I long to see a thriving Shreveport with businesses like when we had Western Electric, General Motors, Kast Metals, Libby Glass, Poulan WeedEater, to name a few. The Captains played baseball in their new stadium and people sat in the beer garden eating hot dogs and sipping nickel beer. New malls and shopping centers dotted the city, and parks were growing. People ate at local restaurants, like Sansone's, Brocato's, Abe's, Monsour's, The Centenary Oyster House, George's, and Fertitta's, to name a few. Downtown was bustling with department stores like Selber's, Hearne's, Rubensteins, and Palais Royal. You could grab lunch at a nice, fancy place downtown or a quick, inexpensive burger place. You felt safe. You could park in the Selber's parking garage and not worry about your car or about getting panhandled or mugged. Shreve Square was hopping on weekend nights: great bands in multiple clubs, people walking between them, great restaurants, good times.
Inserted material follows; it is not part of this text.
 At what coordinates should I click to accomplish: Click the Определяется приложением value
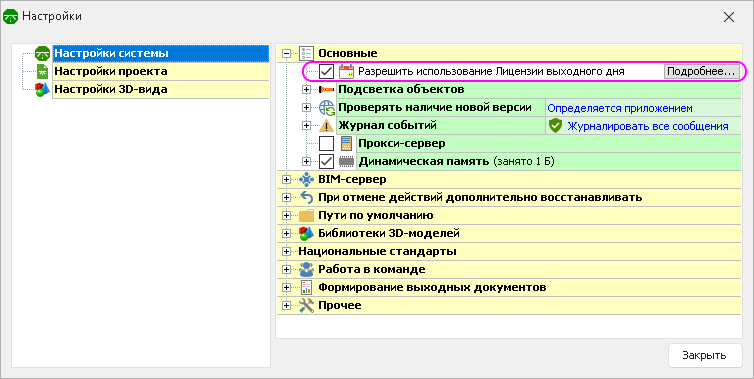pyautogui.click(x=620, y=108)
Have you seen the building where The Sportspage or Humphrees used to be?

Humpfrees, 2021. 


We could reminisce about the glory days forever, and everybody knows times change and nothing stays the same, but the truth is, other cities adapt better than we have. When you travel, when you leave the city and see other places, even places within say a three hour radius, it is stunning to see the difference. 

It's possible to have a clean city with happy people. But Shreveport feels like a city with a cloud of gloom over it. We can talk it up and pretend to be positive. I know people will jump on me and say that it's the negative people like me that keeps it down. "If you hate it here so much, why don't you leave!?" I've heard it. 
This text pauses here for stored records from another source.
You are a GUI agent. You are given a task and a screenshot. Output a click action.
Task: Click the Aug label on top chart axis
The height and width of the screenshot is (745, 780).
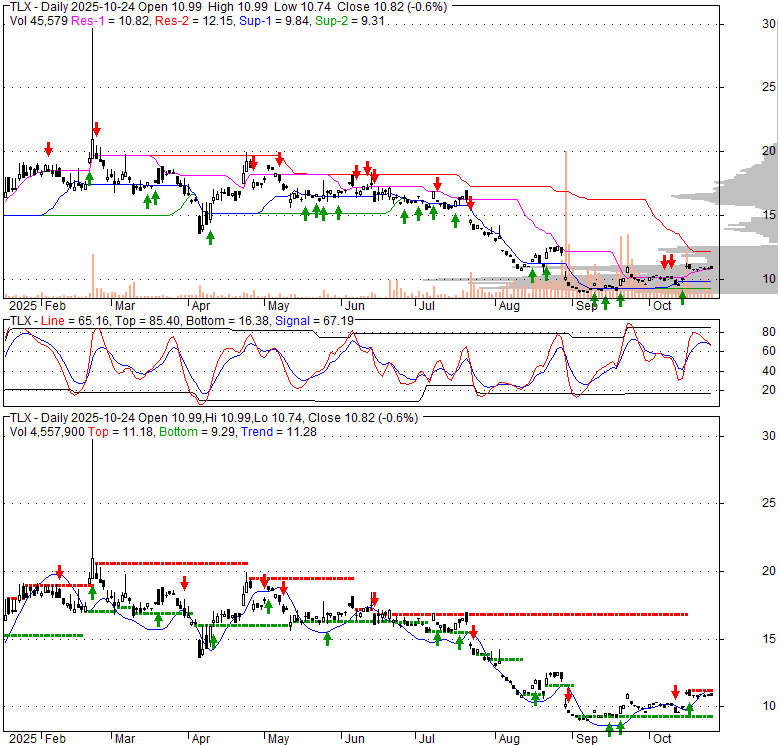click(x=509, y=305)
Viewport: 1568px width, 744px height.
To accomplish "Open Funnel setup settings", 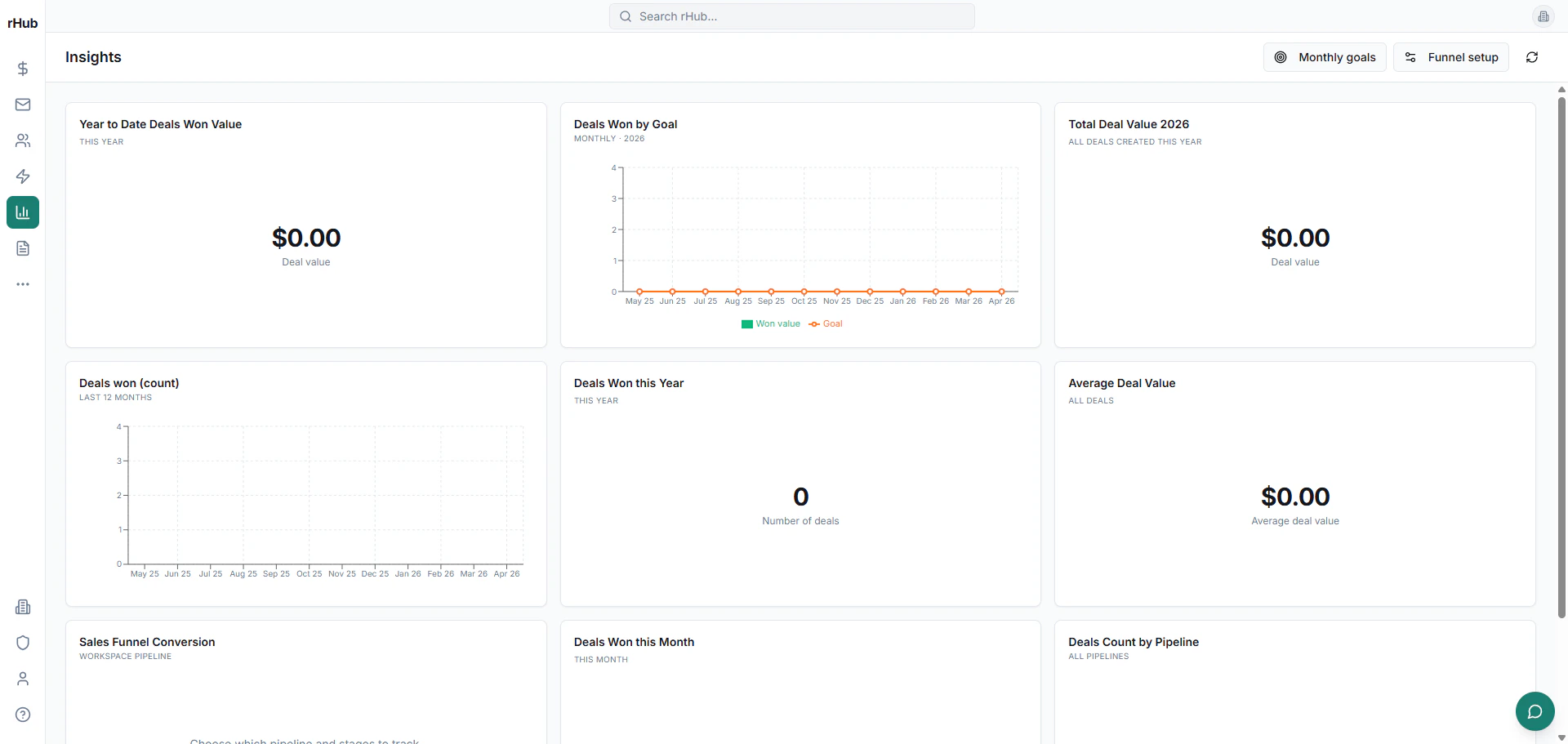I will click(1451, 57).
The answer is I'd like to be part of a solution, not stick my head in the sand and pretend like it's great. It's not great. Listen to that gunfire every night and tell me how great that is.
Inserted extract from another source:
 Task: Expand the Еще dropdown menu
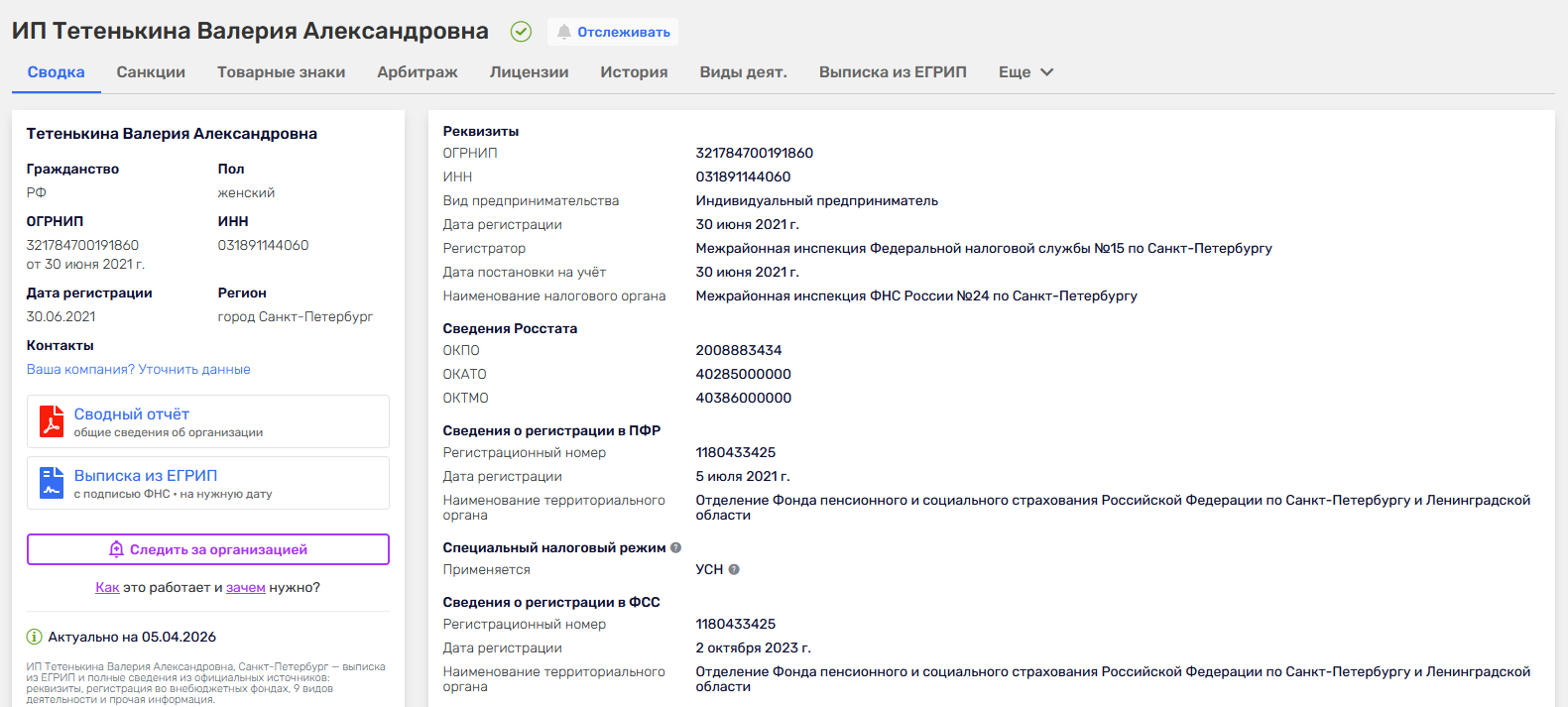click(1025, 72)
So. What's the solution. What do we do, Shreveport? What are the answers?



3 comments:

Hutch said...

What does Shreveport need to do? It all starts with money ans this town Needs to attract business and employers. Then it can generate ya revenue to do the things it needs to do like stricter law enforcement, more police infrastructure repair etc.
That's what needs to be done
But it hasn't been done since the oil biz died in the 80s and Bill Hanna was mayor. It won't happen now because of big governments socialist direction and the mollineal generations willingness to do nothing and accept it.

Anonymous said...

President Biden needs to enact gun control. Guns are the problem.

Anonymous said...

Crusty Old TV Tech here again.

You are right to ask "what is to be done?". First, identify the problem, then identify the root cause, and last, potential solutions. What is the problem? Out of control crime, and/or decline in civil society in Shreveport, it would seem. What is the root cause? Ah, this is where we get into supposition, theory, etc. I would start with the last era where civility was acknowledged to exist (say, roughly the mid-60's) and ask what has changed since then. Well, for one, activist groups forced a change in city government from the Commission form (developed after the 1900 Galveston hurricane for its responsiveness and efficiency) to the strong Mayor/Council form (hallmarked by Tammany in New York and ward healers in Chicago, amongst others). All the activist agitation changed the Shreveport we grew up in to the Shreveport of 2021 in the space of say 50 years. How did it happen? Slowly (1960's-1980's), and then all at once (2000's). The corruption eminating from City Hall has infected much of civil society, and while greasing palms downtown, the pols took their eyes off the ball of business, allowing United Gas to be taken over by Zapata in a highly leveraged sleazy buyout, and dismembered and dissipated. Same with Texas Eastern's gas pipeline division, GMAD Shreveport, and many others. Western Electric was inevitible with the changes in the phone business, nothing really to be done to keep the plant operating. But, the sleaze and graft from downtown surely did not help get someone else to replace them. What is to be done? I can't help with that one, city hall is too far gone to "fix", it will take concerted efforts to undo the damage the activists did in the 70's and return to a sane model of municipal government.